▶ **THE EXERCISE**: Please turn the data from the line containing "The width and height of the screenshot is (413, 753)." through the end of the data into a numbered list, skipping blank lines and leaving out the pictures.

▶ **LISTING**:
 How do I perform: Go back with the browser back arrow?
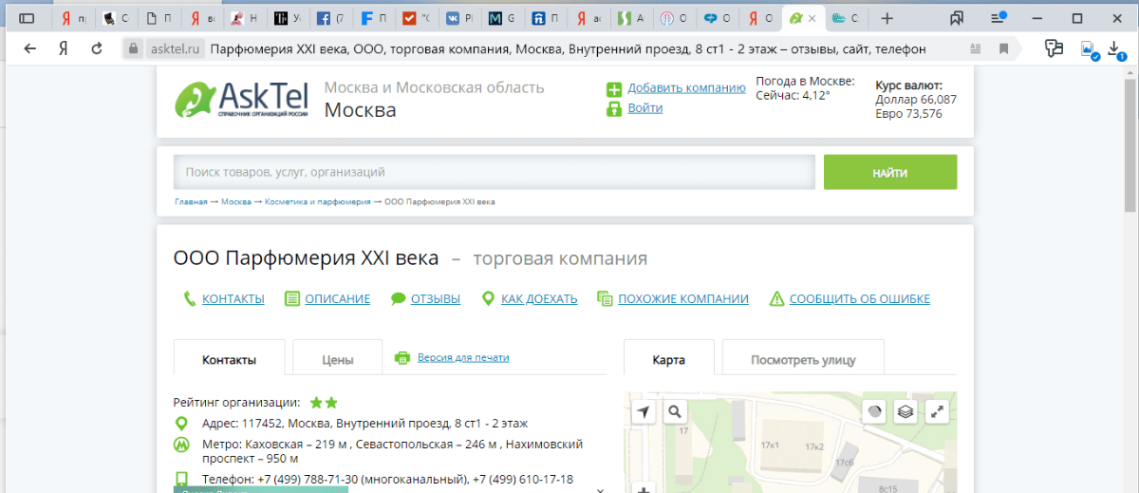tap(30, 48)
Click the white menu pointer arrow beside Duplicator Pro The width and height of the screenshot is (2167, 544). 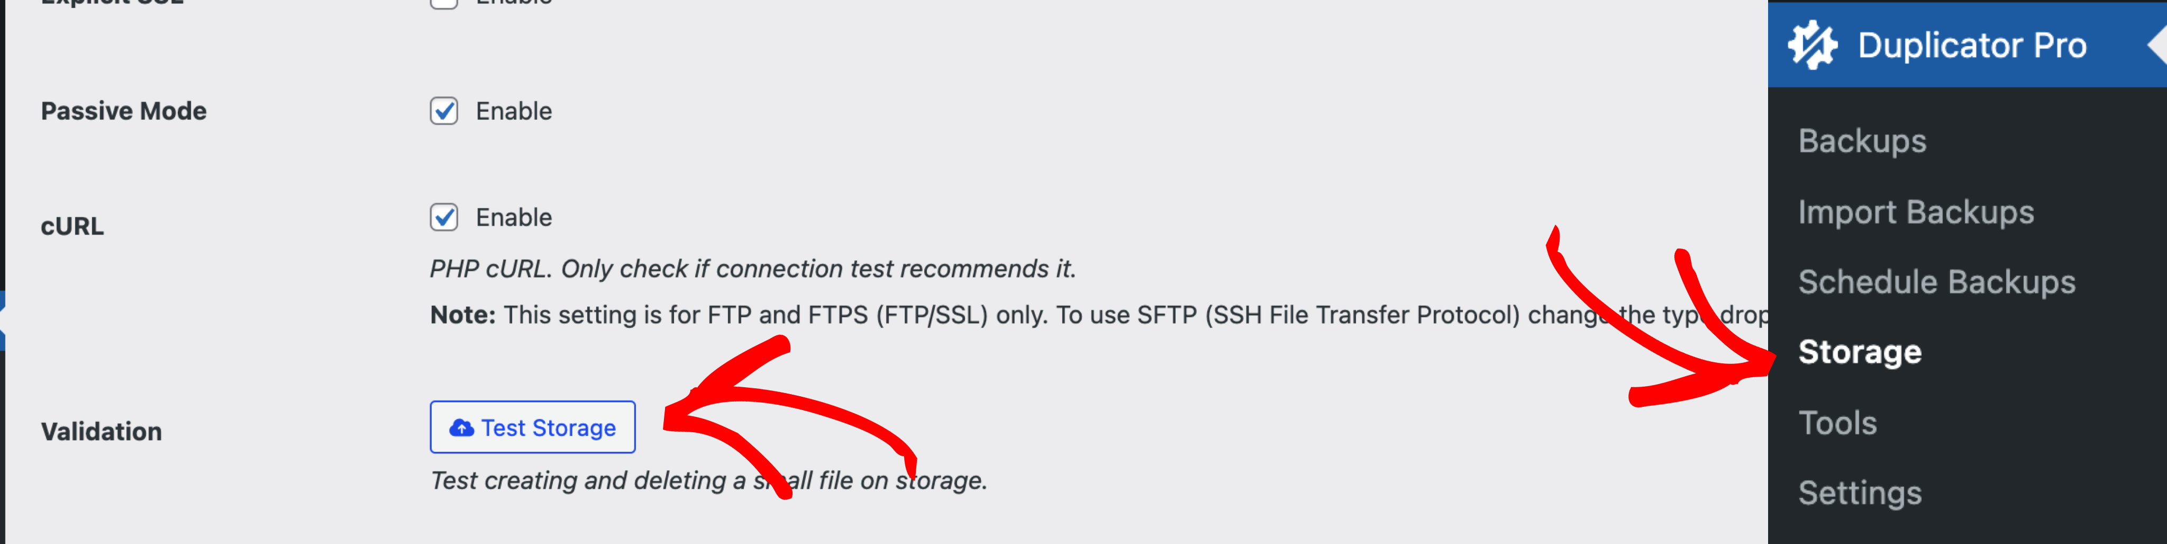[2158, 44]
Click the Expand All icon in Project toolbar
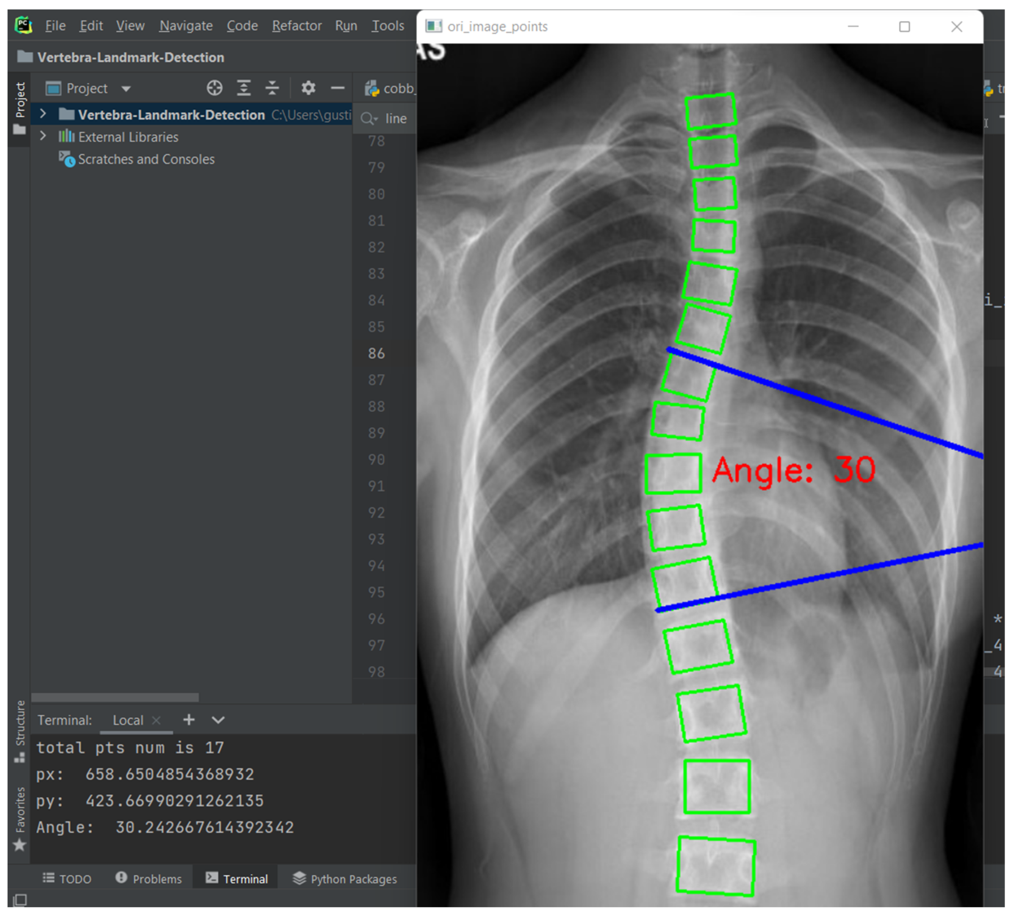Screen dimensions: 1014x917 pos(244,88)
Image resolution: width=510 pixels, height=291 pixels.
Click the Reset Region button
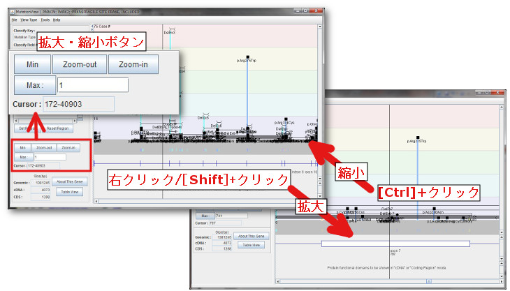[60, 129]
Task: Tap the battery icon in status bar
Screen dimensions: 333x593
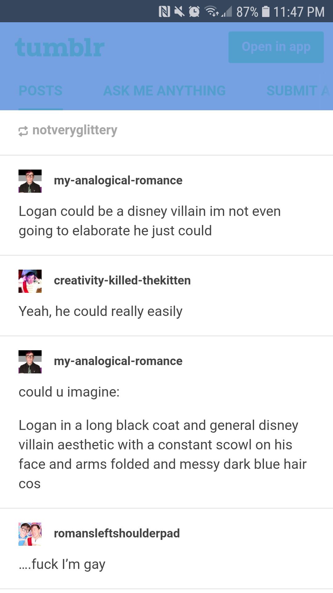Action: point(265,12)
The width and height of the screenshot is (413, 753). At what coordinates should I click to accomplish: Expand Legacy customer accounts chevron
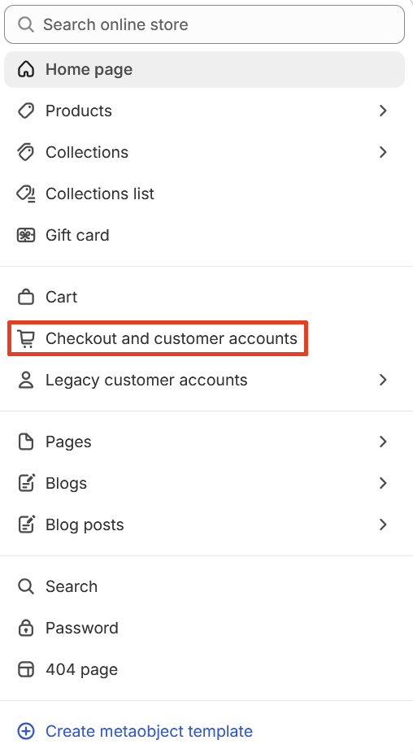[383, 380]
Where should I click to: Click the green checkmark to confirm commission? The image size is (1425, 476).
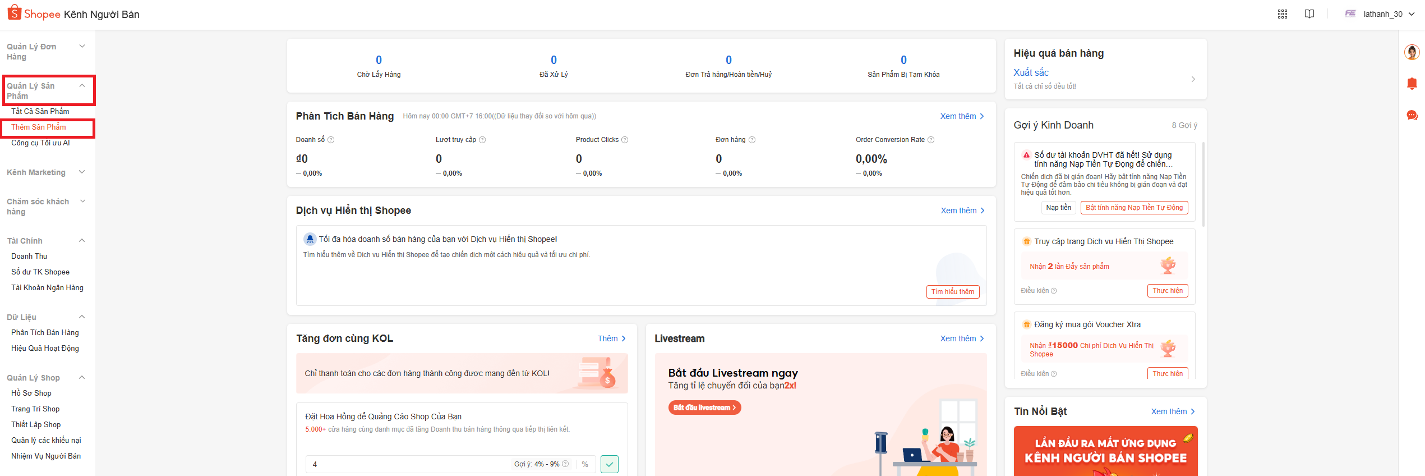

▶ **SOLUTION FOR THIS EXERCISE**:
1. The width and height of the screenshot is (413, 753). At what coordinates should I click to accomplish: Expand Legacy customer accounts chevron
2. [383, 380]
3. Where should I click to: Click the green checkmark to confirm commission? The image size is (1425, 476).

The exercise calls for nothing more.